Furthermore, as Chief Judge Scirica’s opinion notes, once the Magistrate Judge conducted a hearing, the facts found by the Magistrate Judge were entitled to deference by the District Court, see Hill v. Beyer, 62 F.3d 474, 482 (3d Cir.1995), and could not be rejected without the benefit of a subsequent evidentiary hearing in the District Court.
In summary, to the extent the District Court relied on the evidentiary hearing transcript, it did so in violation of Rolan, and to the extent the District Court made different findings of fact based on that transcript, it did so in violation of Hill.

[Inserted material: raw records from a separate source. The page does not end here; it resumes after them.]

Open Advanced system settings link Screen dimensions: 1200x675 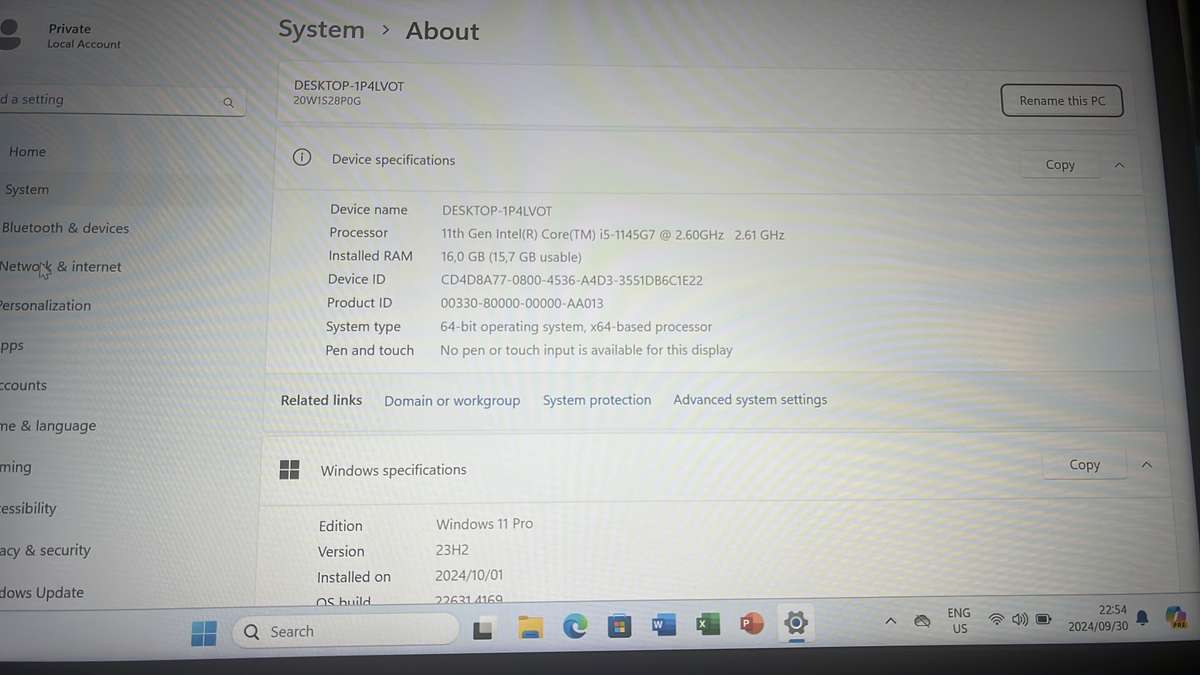750,399
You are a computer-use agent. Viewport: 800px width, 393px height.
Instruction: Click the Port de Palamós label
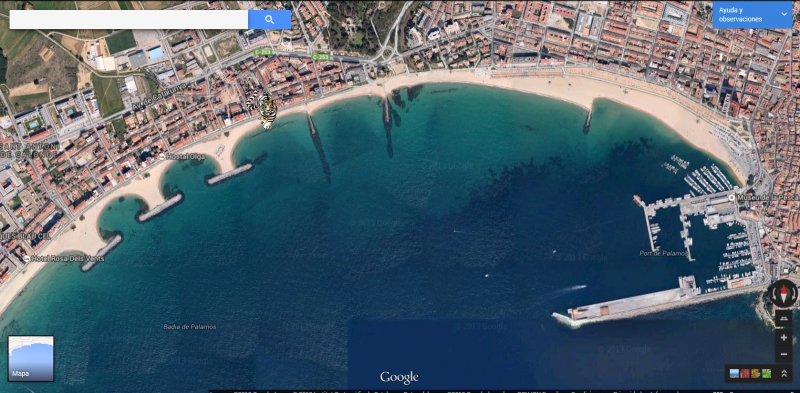[x=663, y=253]
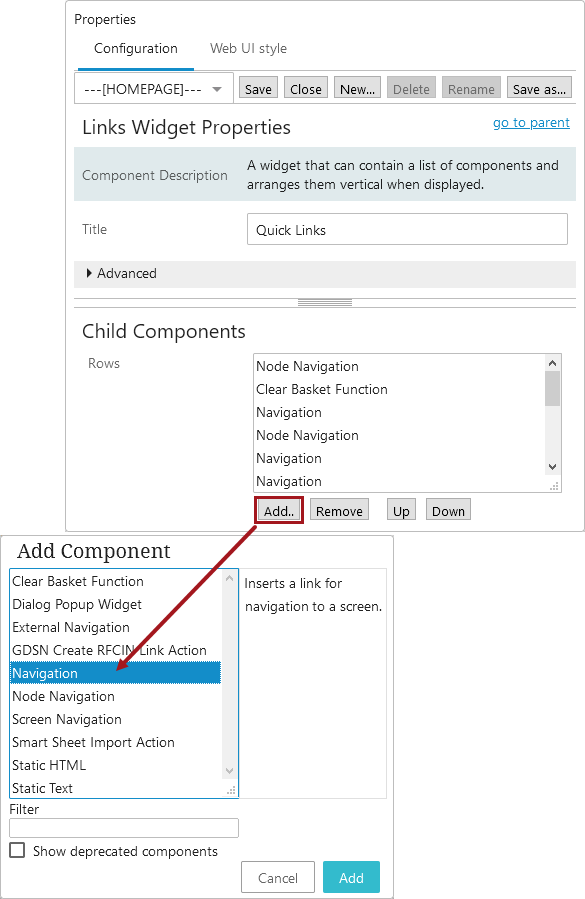Click the Add.. button under Rows

[x=279, y=510]
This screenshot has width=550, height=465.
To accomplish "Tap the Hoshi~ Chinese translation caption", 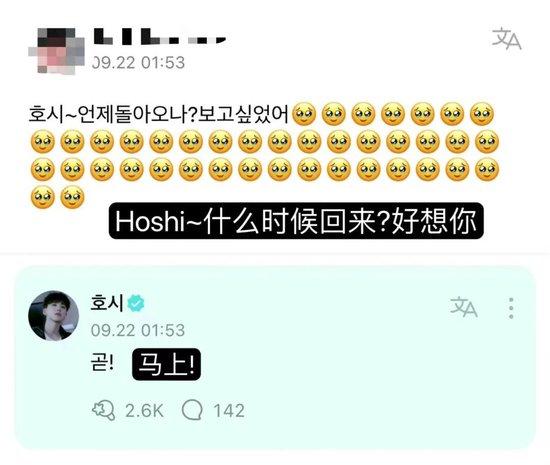I will point(296,221).
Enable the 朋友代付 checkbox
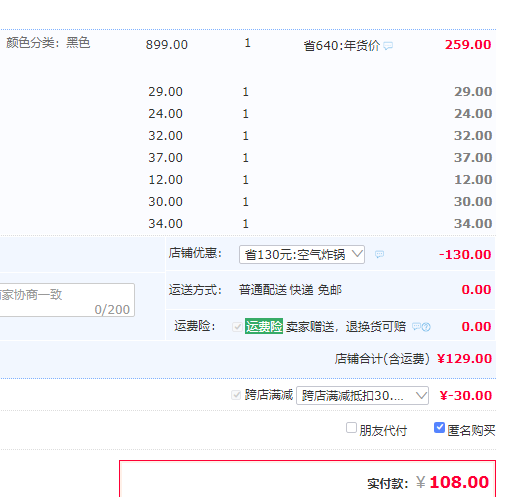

. Because Judge Sloviter believes that the Magistrate Judge was "required” to hold an evidentiary hearing, see Sloviter Op. at 359-60, she repeats the District Court’s error by making no effort to distinguish the evidence before the Superior Court from the evidence generated at the hearing before the Magistrate Judge. Instead, like the District Court, Judge Sloviter’s summary of the factual background relies on evidence which was not before the state courts, but which was presented for the first time to the Magistrate Judge. To remain faithful to § 2254(e)(2), I have attempted to separate the evidence that Boyd offered to the state courts from the much more voluminous (and sometimes inconsistent) evidence that he offered in federal court.
. On direct appeal in state court, Boyd’s counsel argued that Sciolla had communicated the initial plea offer “to [Boyd] and his parents,” and that Boyd "accepted the advice of counsel and rejected the plea.” App. 135. Likewise, Boyd averred that Sciolla "told me, through my mother” of the initial plea offer.
In her introduction, Judge Sloviter criticizes the state courts for their "assumption ... that Boyd ‘knew about the initial plea offer yet decided to "take his chances with the discretion of the court.” ’ ” Sloviter Op. at 374. The state courts made no such assumption. Rather, Boyd's counsel on direct appeal, Thomas Quinn, represented to the Superior Court that Boyd "decided to take his chances on the discretion of the court as to sentencing.” App. 85-86. Whether one calls this a concession, an admission, or a stipulation, it most assuredly was not an "assumption” by the state court. The state courts took Quinn at his word; far from being "disastrously wrong,” they had every right to do so.
. Boyd submitted affidavits from his parents to the effect that they would have advised him to accept the initial plea offer had they known of the guidelines range. Without passing judgment on whether those affidavits are credible, I note that even if believed, the affidavits shed no light on the question whether Boyd would have heeded his parents' advice. See Paters v. United States, 159 F.3d 1043, 1047 (7th Cir.1998).